→ **Task objective**:
With the pictures left out, write out exactly the lines of the listing below that run from the line with "Instruction: Select Salvador" through the line with "The image size is (1568, 734).".

→ **Data records**:
══════════

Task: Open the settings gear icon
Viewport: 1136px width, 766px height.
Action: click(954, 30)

══════════

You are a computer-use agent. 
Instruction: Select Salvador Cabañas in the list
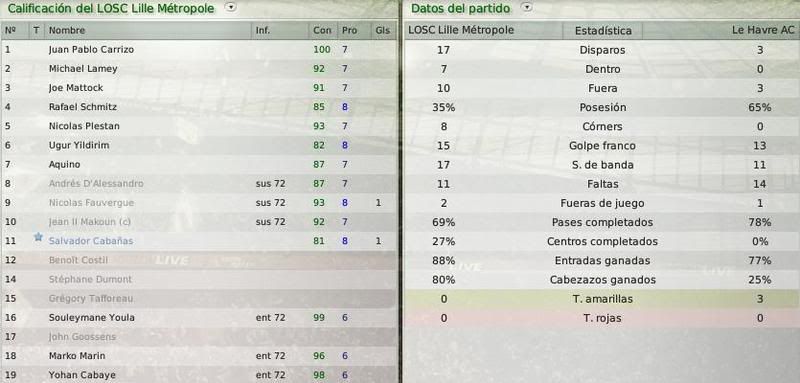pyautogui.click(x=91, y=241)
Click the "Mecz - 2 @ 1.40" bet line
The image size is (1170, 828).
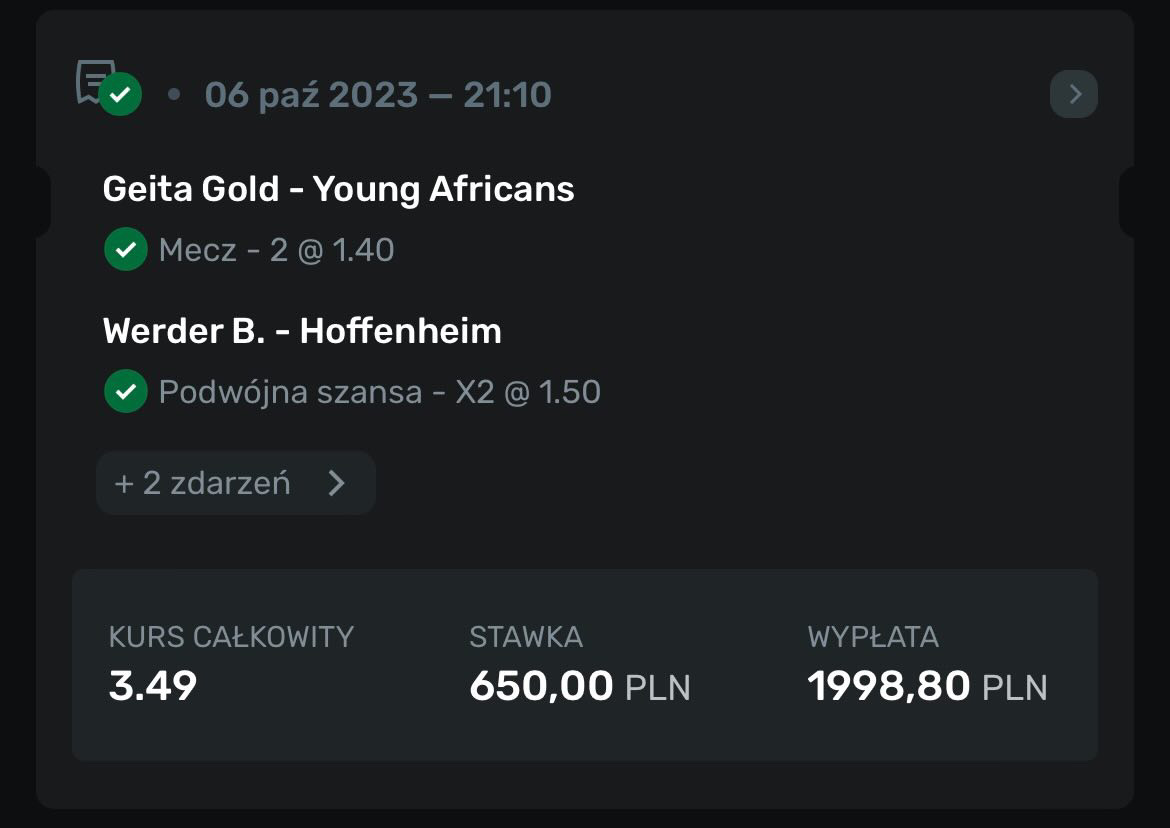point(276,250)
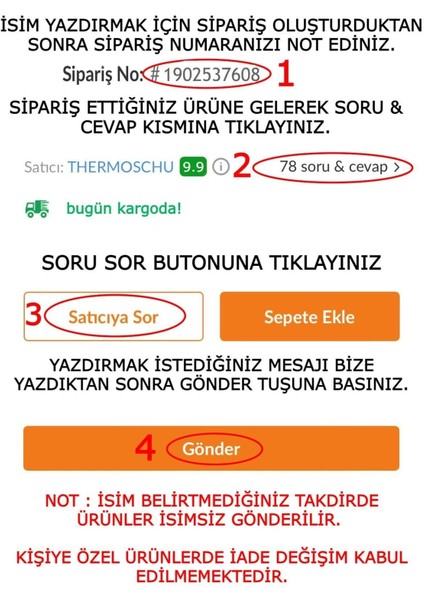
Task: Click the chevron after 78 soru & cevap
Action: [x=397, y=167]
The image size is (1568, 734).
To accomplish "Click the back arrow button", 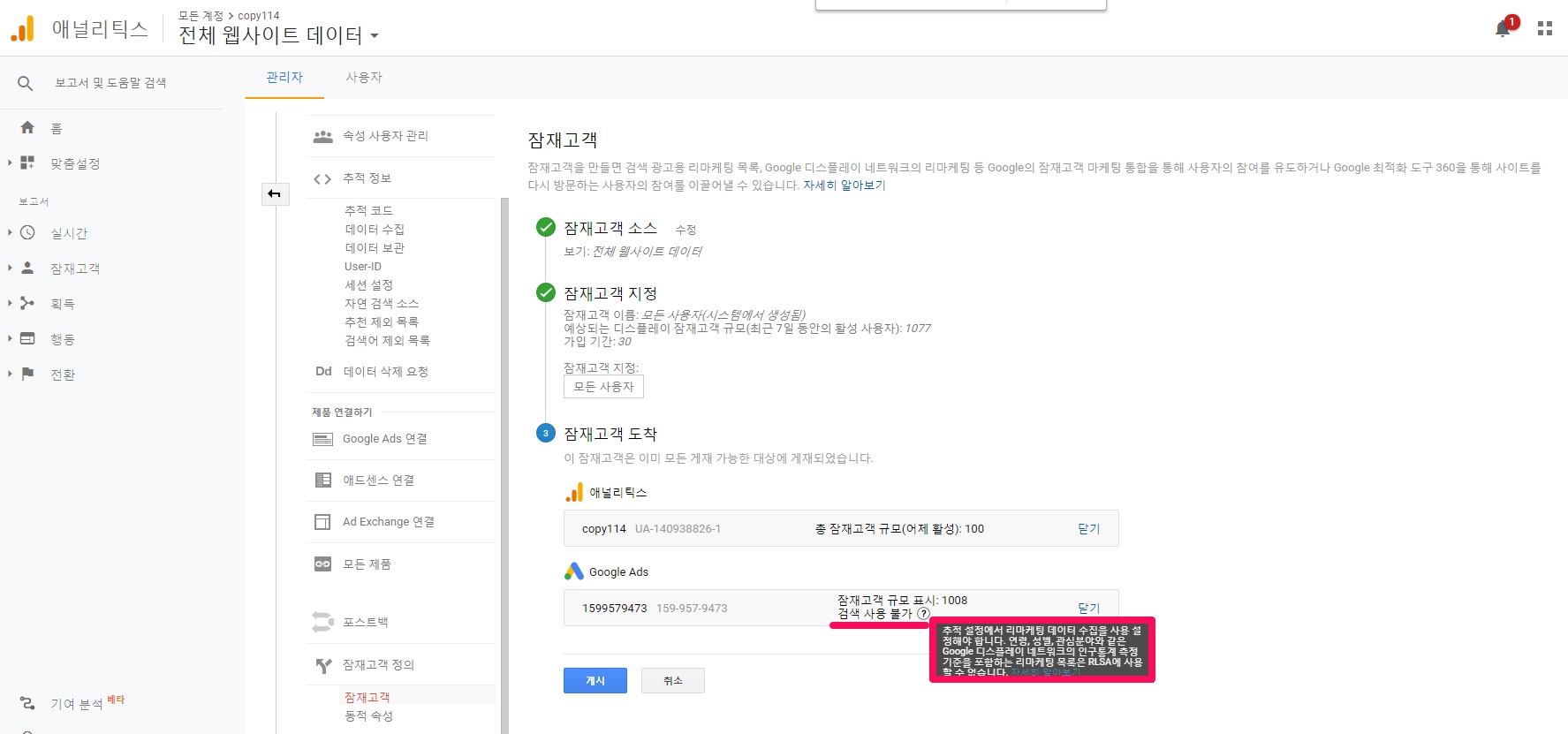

══════════

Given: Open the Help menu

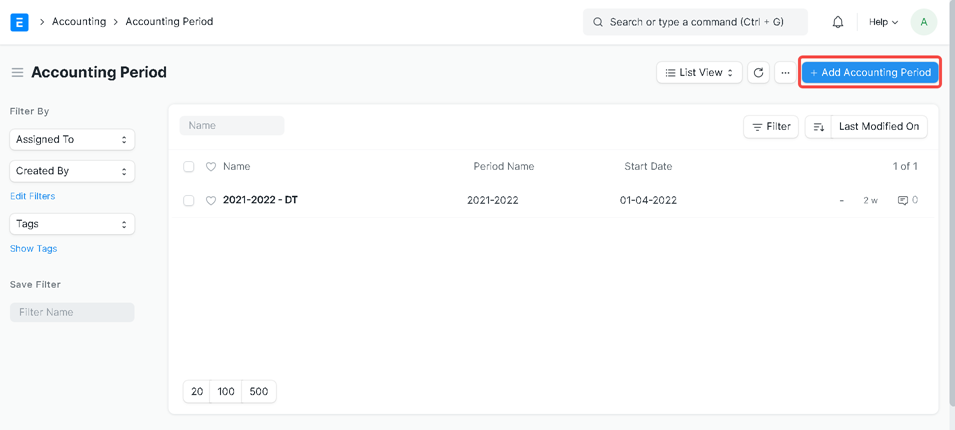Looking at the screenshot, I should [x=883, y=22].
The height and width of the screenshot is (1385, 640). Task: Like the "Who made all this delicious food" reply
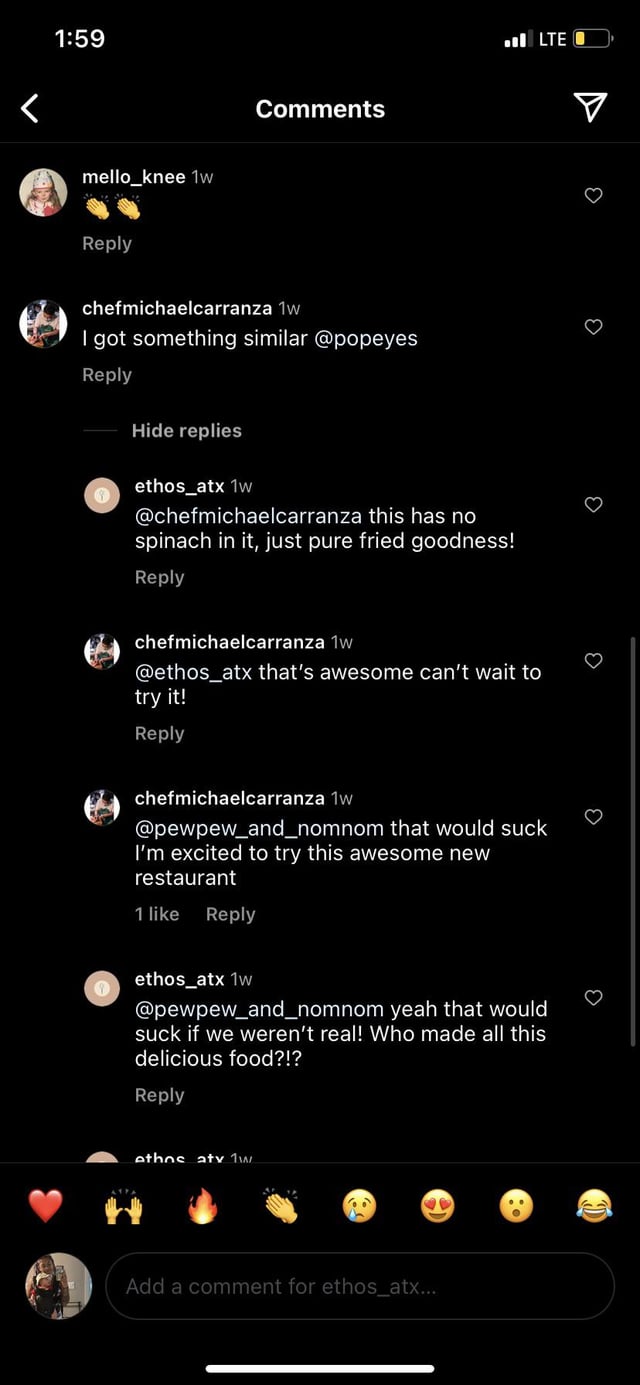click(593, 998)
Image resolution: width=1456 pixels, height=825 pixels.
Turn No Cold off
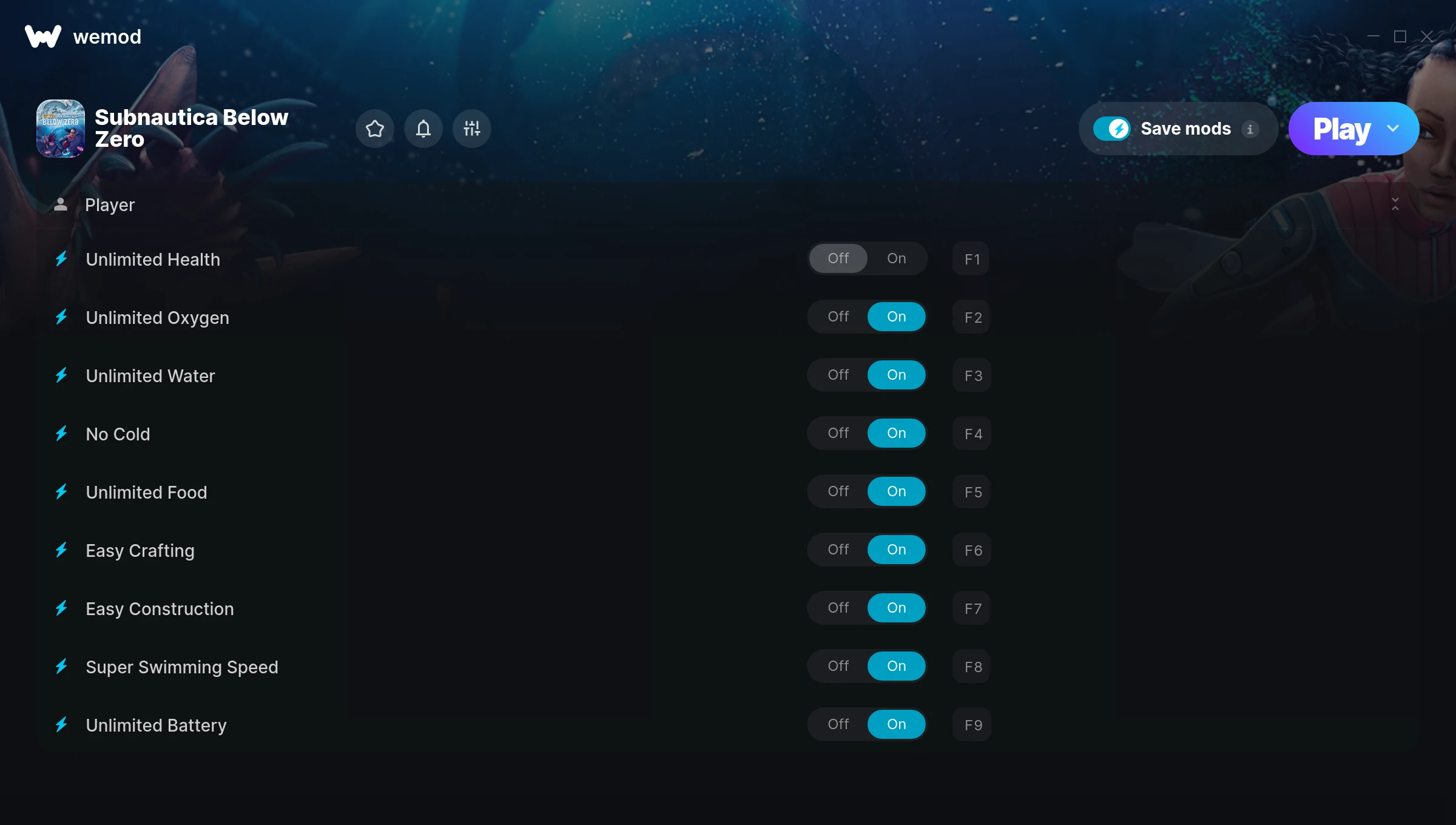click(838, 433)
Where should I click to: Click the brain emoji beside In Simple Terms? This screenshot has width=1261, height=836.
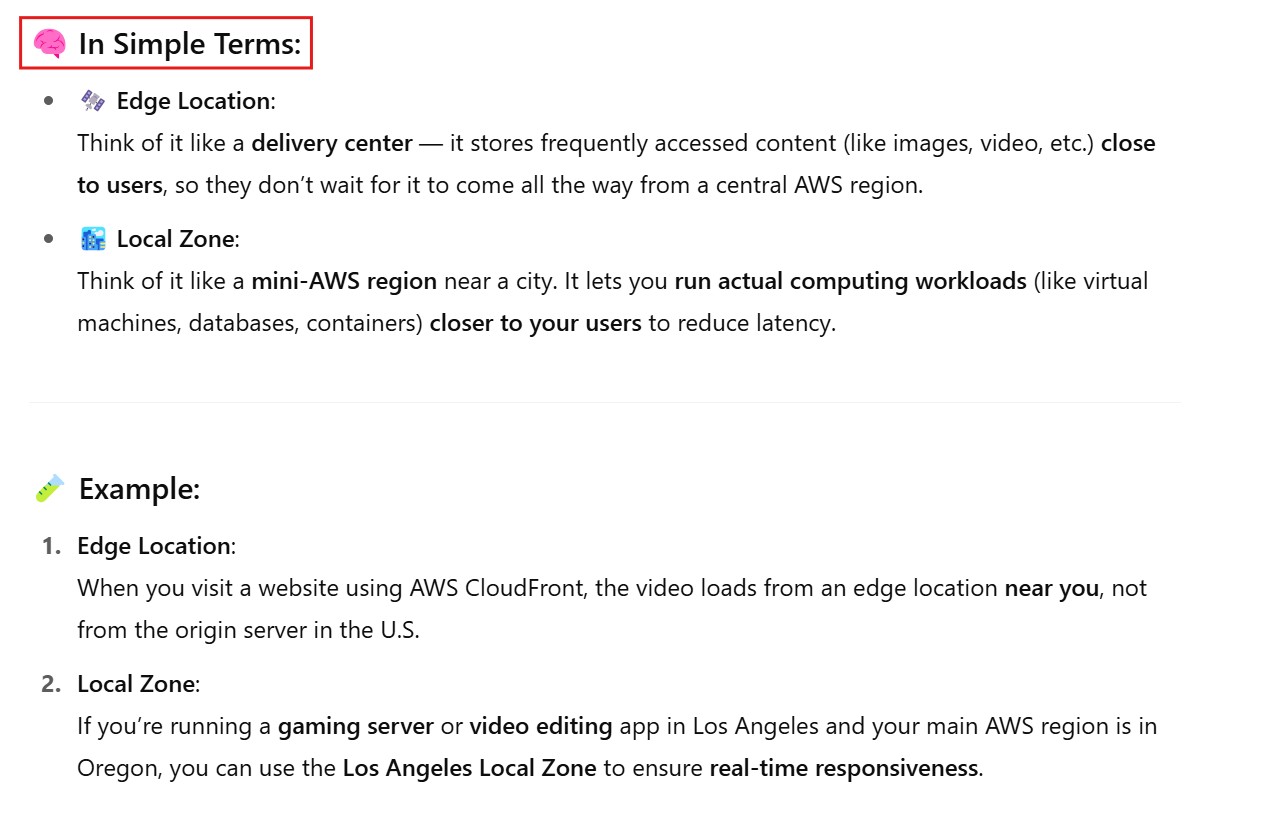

══════════

→ **Written solution**:
Instruction: Select Salvador Cabañas in the list
pyautogui.click(x=91, y=241)
Click the "Mecz - 2 @ 1.40" bet line
The image size is (1170, 828).
point(276,250)
Task: Click the chevron after 78 soru & cevap
Action: [x=397, y=167]
The image size is (1568, 734).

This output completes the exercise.